Here comes our ride to Isola dei Pescatori.

This boat dock is situated just in front of our hotel, as explained in last week’s article.

 

Watch your head Ellen as you descend to the passenger area.

 

That’s a boat much like ours racing beside us.

See the two white car ferries in the background? We will be riding on one of those in a couple of days as we make our way east through the Lake District to Lago di Garda.

 

We are getting closer to lunch time as we approach our island dock.

 

Of course, there is more than just dining on the island.

 

Eating There

As the menu suggests, we are at Ristorante Verbano, the ‘restaurant on the island’.

 

But, first things first. It is time for our customary wine toast!

Hmmm…so many choices for just one meal. As we are on an island in a lake, seafood seems appropriate. On the left are the fish dishes, and on the right, the meat dishes. Today’s menu is presented in four languages.

I’ve made my lunch selection. And that is none-other than I, your scribe, enjoying my wine.

 

As I turn to look at the lake, this is what I see. A beautiful day on a beautiful lake of clear water.

Our food has arrived! And here it is.

Ellen’s selection is whitefish with lemon and capers. The fish is just-caught-that-morning fresh and comes right from the Lago Maggiore.

Notice how the fish has been shaped into a cylinder to form a base for the zucchini…a nice presentation.

 

Here are our other selections, including risotto and a tasty cheese course.

As we leave Ristorante Verbano, we can see our destination for tomorrow…but that’s another story.

 

Here are just a few photos from our walk back to our boat that will take us back to Stresa.

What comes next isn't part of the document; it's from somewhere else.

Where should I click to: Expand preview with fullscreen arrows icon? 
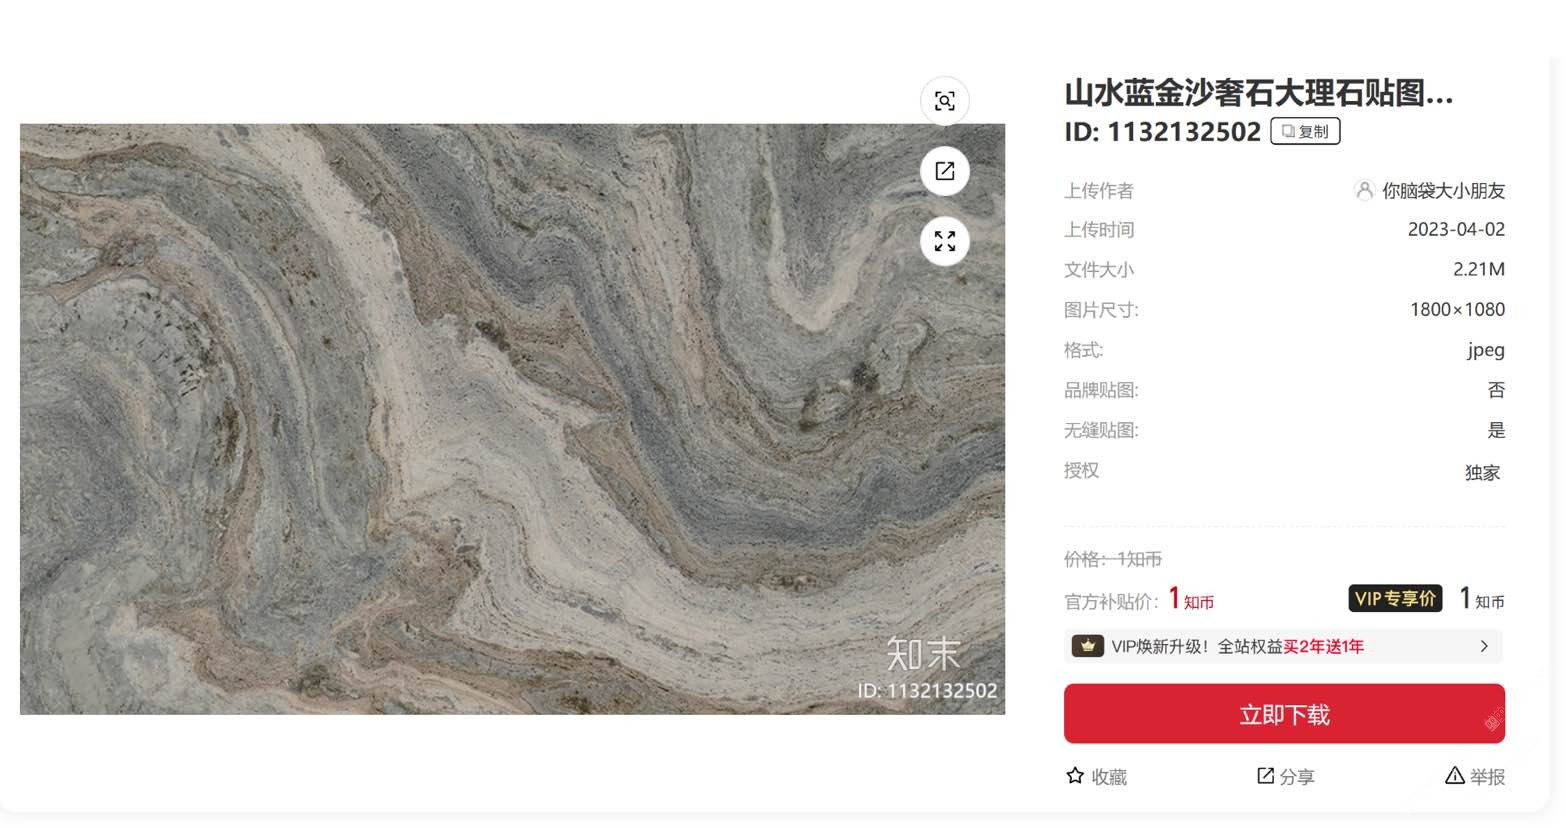click(x=944, y=241)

Our assurance of a safe boat ride back to Stresa!

 

A Suggestion for Right Now

I have a suggestion that I think you will appreciate. Take a quick look at the short introductory video on the home page of Albergo Ristorante Verbano’s web site. It presents you with a most pleasant way to start your day…and it will most assuredly give you cause to head to Isola di Pesciatore.

Just click right here and enjoy: Albergo Ristorante Verbano


That was an excellent meal. The location, the nice sunny day, the ambiance, the service, the food, the drink…all worked together to provide us with a memorable experience. An experience that I hope you can enjoy someday for yourself.